Regrets
by Couture Girl
Summary: Katie regrets inviting Charlie to her new home and Charlie regrets visiting her.


**AN: Written for HedwigBlack's Weekly Challenge, using the quote from _The Book Thief_ by Markus Zusak:**

**"He does something to me, that boy. Every time. It's his only detriment. He steps on my heart. He makes me cry."**

**Seeing it now, I believe I have strayed from the quote...**

**Oh and this picks up from my one-shot: Changes. **

**Enjoy!**

* * *

After Charlie left, Katie couldn't stop thinking about the days when she had been with him. The memories were bittersweet. In the beginning everything was perfect, they were both busy and in love with their work.

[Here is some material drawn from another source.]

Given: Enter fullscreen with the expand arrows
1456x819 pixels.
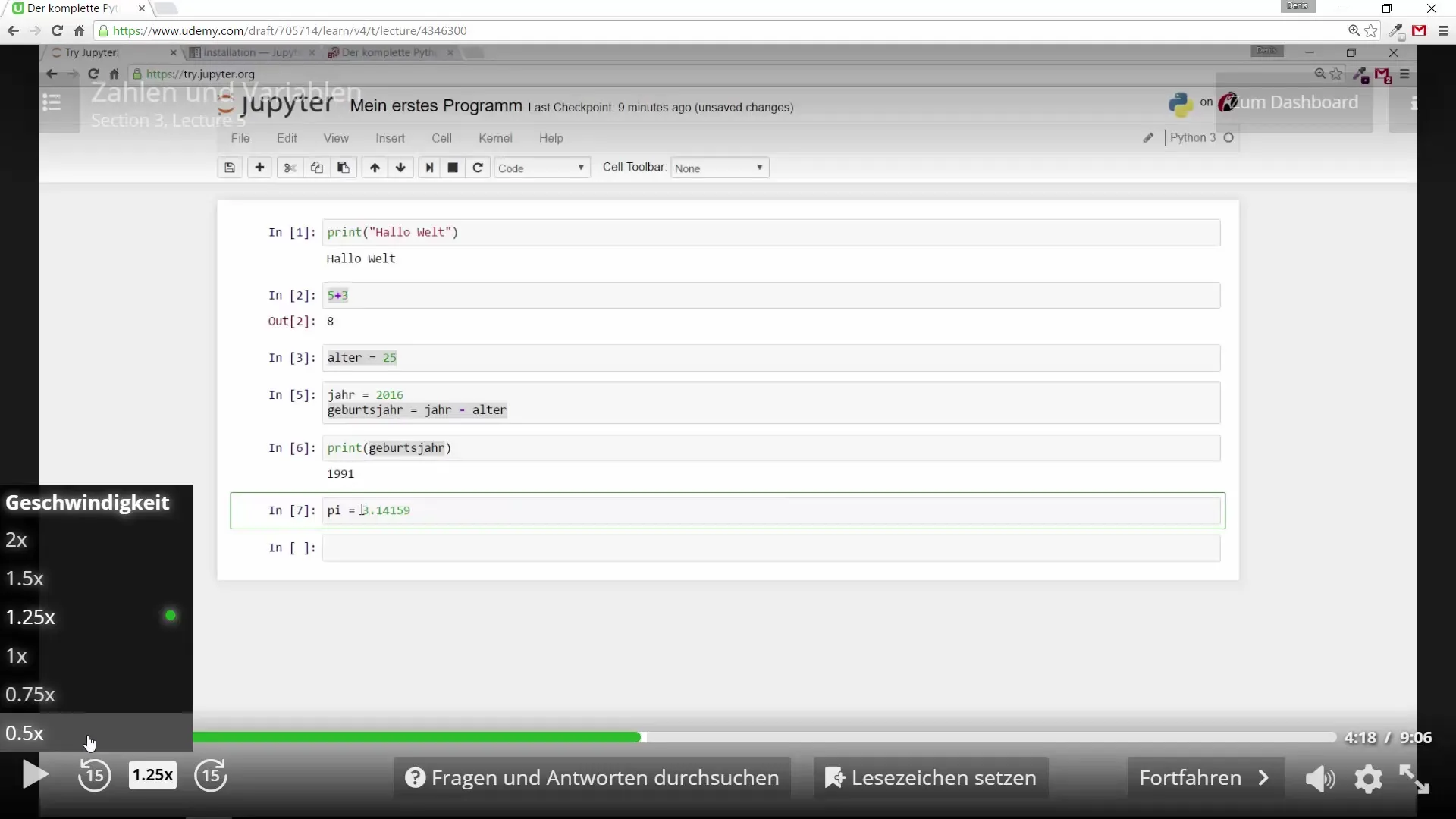Looking at the screenshot, I should pyautogui.click(x=1414, y=779).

Her with playing Quidditch and he with his Dragons.

They had liberty, they had love for each other and when they needed someone, a reminder of the cloudy and rainy England he was there for her and she for him.

But after the years passed she had been wanting more.

Live together.

Charlie had agreed but she could tell he still missed having his space, his privacy.

Then she wanted marriage.

That's where he had put his foot down. Their relationship was different then the rest and like he liked to say. He didn't need a parchment saying they loved each other.

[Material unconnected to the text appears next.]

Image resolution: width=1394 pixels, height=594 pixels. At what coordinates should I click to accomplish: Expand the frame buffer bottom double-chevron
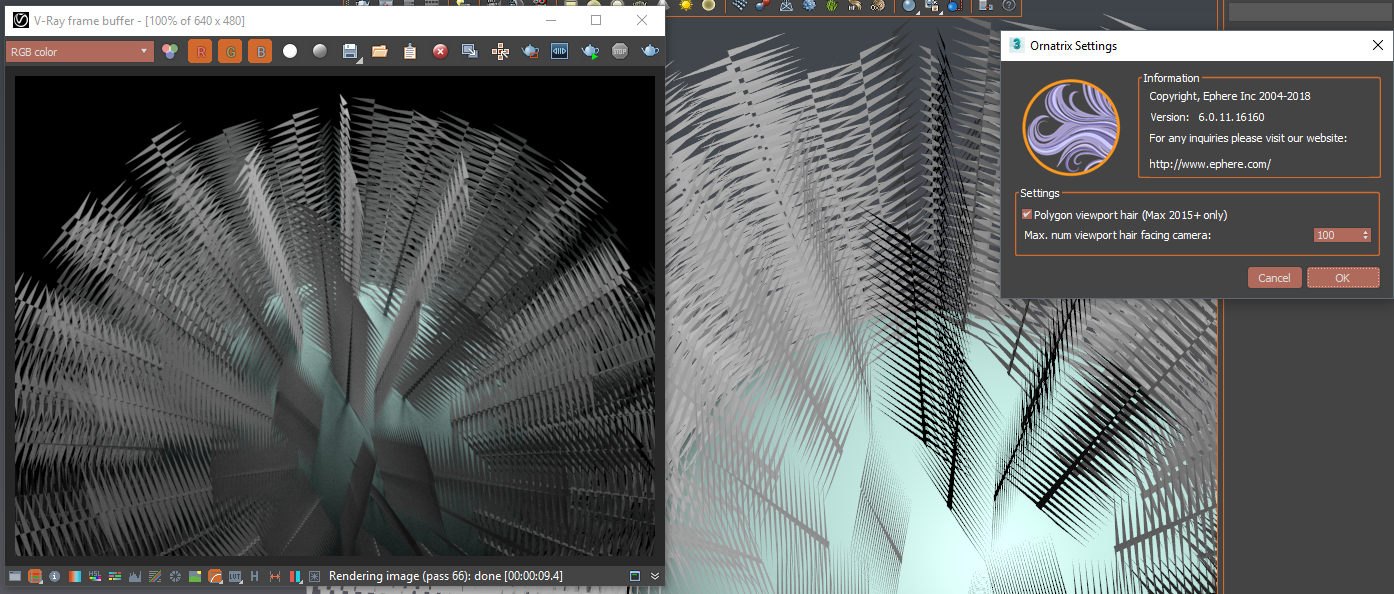pyautogui.click(x=655, y=577)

But she had wanted a family.

He wasn't ready for children.

And she had heard that the Puddlemere United were giving out tryouts and she knew that it was a sign that she had to go even more so when he had told her that he wasn't stopping her.

Her tremors intensified, her arms wrapped around her middle, regretting in thinking about Charlie, it just hurt more. It just made her believe that he never really loved her like she had.

So why had he come?

Why had she wrote a letter to him asking him to visit for lunch?

She laid her forehead on the cold glass window of her twins' nursery, eyes closing as she tried to make the pain go away, wanting the rain that was hitting the windows to wash over her, to clean her, she felt like she had just cheated on her husband.

She loved Cormac. She loved her babies. She loved being a mother. She loved her life.

Then why did she feel happy and weightless when she had seen Charlie standing in the entrance hall of her huge, fancy and old manor that she detested so much?

When she had hugged him, she felt like she could finally breath without feeling something stopping her.

Katie didn't want to admit, because admitting it would make it real and that would hurt Cormac.

A sudden cry made her come back from those bittersweet memories and too hard revelations she wanted to kept buried.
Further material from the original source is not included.